The No Candy Challenge

We’ve all been there, hours wasted with a consultant or trainer who brings a cookie-cutter approach to the company or team. Perhaps they bring in colorful handouts, toys, and even miniature candy bars to keep the team engaged. The team might learn something neat about themselves and one another. They might come out of the day well entertained.

The more candy that gets offered, the more it seems to be that the benefits just don’t add up. The time and dollars invested turn into no appreciable difference in the relationships, performance, or results of the team. Or, even worse, perhaps the experience creates more dissatisfaction and fewer (positive) results.

I’ve been subjected to the little piles of candy scattered around the room too many times. It’s led to my “No Candy Rules” for Training and Consulting.

No Candy Rule #1: Every Client Deserves a Custom Approach

It starts with listening to the client – what are their needs, their goals, their “have to have” outcomes for the engagement. Only when there is 100% understanding, can the consulting, training, and/or program design can begin.

Each client is an opportunity to sharpen the approach and accomplish a little bit more.

Here’s the challenge: Spend more time listening to your potential client’s needs and develop proposals based on what you hear rather than what you’ve done before.

No Candy Rule #2 Two: Be Ready to Improvise
At a recent engagement, we found ourselves pulling from a diverse set of tools in the moment – a little lean process improvement here, a little Scrum there, and an impromptu Seven Scenes Activity before lunch. All of these additions to the two-day session’s outline cemented the learning and responded to the actual needs of the participants who showed up to the engagement.

Here’s the challenge: For every new client you secure, commit to learning one new technique, resource, or tool. Show up to the engagement prepared to improvise in the moment.

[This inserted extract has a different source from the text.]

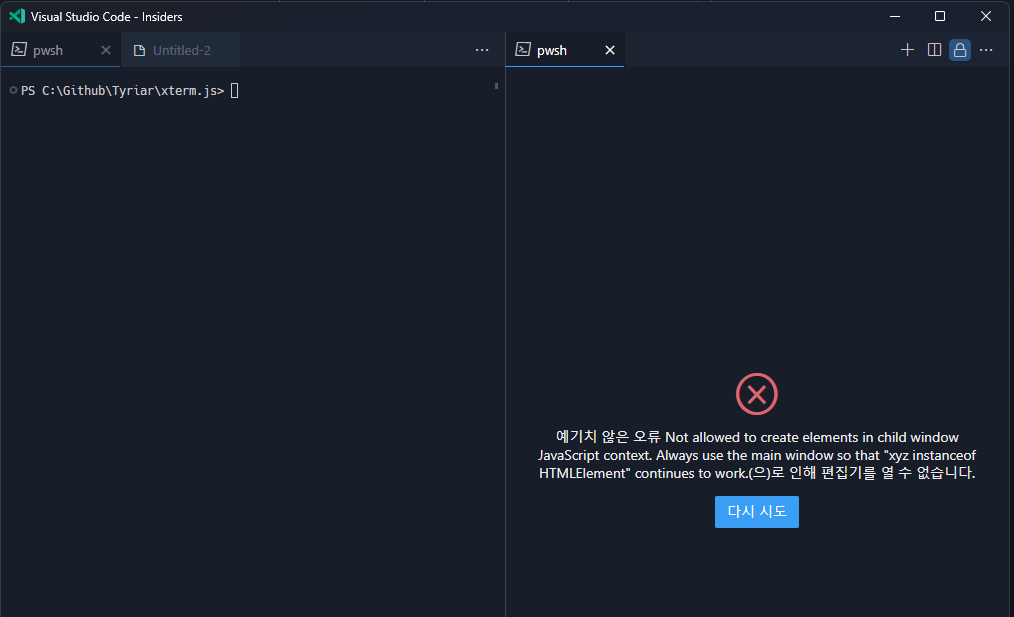Screen dimensions: 1014x617
Task: Select the right pwsh terminal tab
Action: point(552,48)
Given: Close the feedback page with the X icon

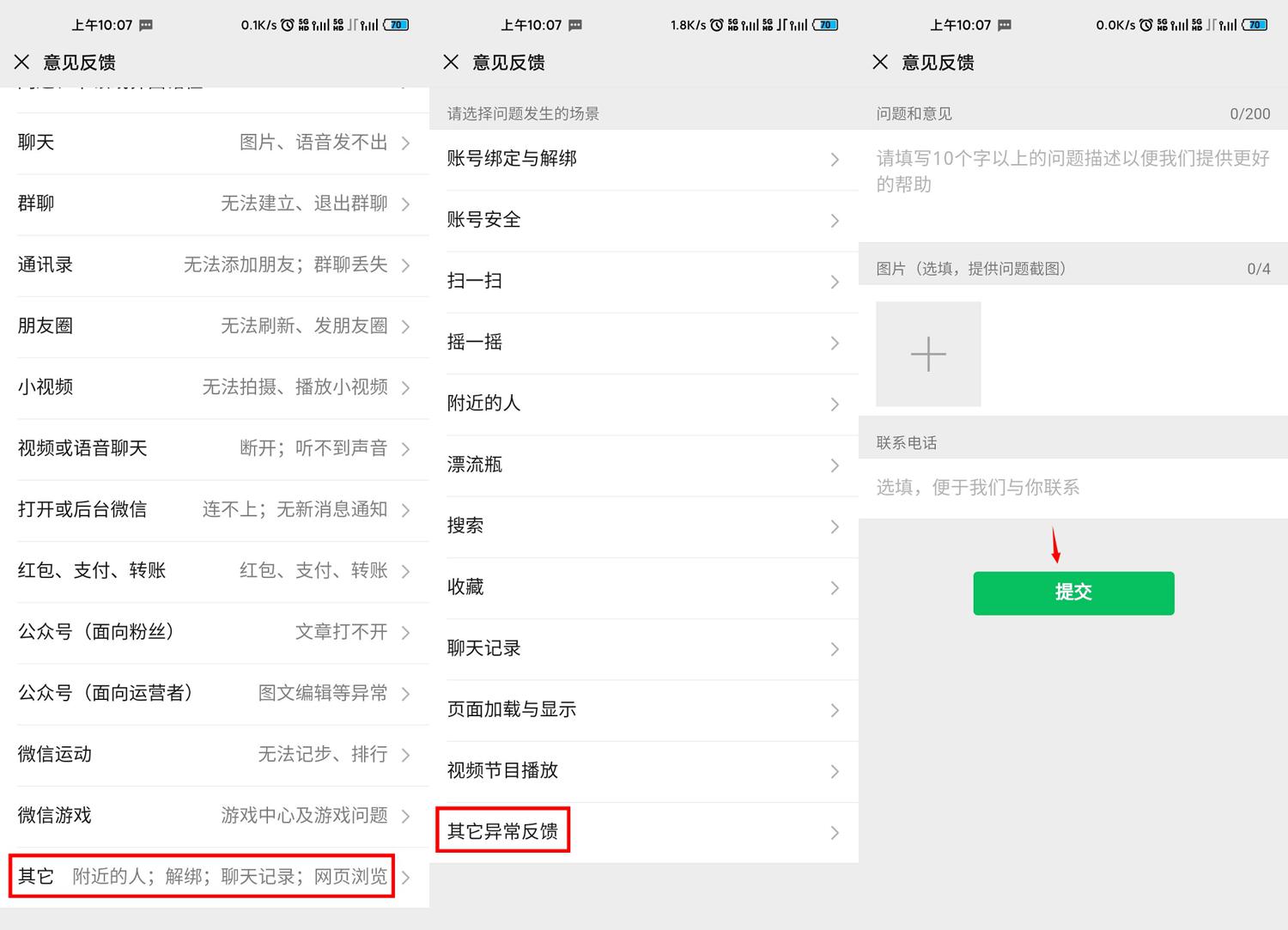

No Candy Rule #3 Three: Leave the Candy on the Store Shelf
The organization or team deserves to be exhausted at the end of a training or consulting engagement. If we’ve done our jobs, we’ve brought enough content to inspire new conversations, we’ve provided the space for new working relationships, and the team has fundamentally changed at least one structure, strategy, or process. That’s hard work. The team should be tired.

Offering candy – or a candy-like “pick me up” – as a way to keep the team working past the point of reason simply means that the consultant or trainer hasn’t offered enough real value to keep the team engaged. That’s just wrong.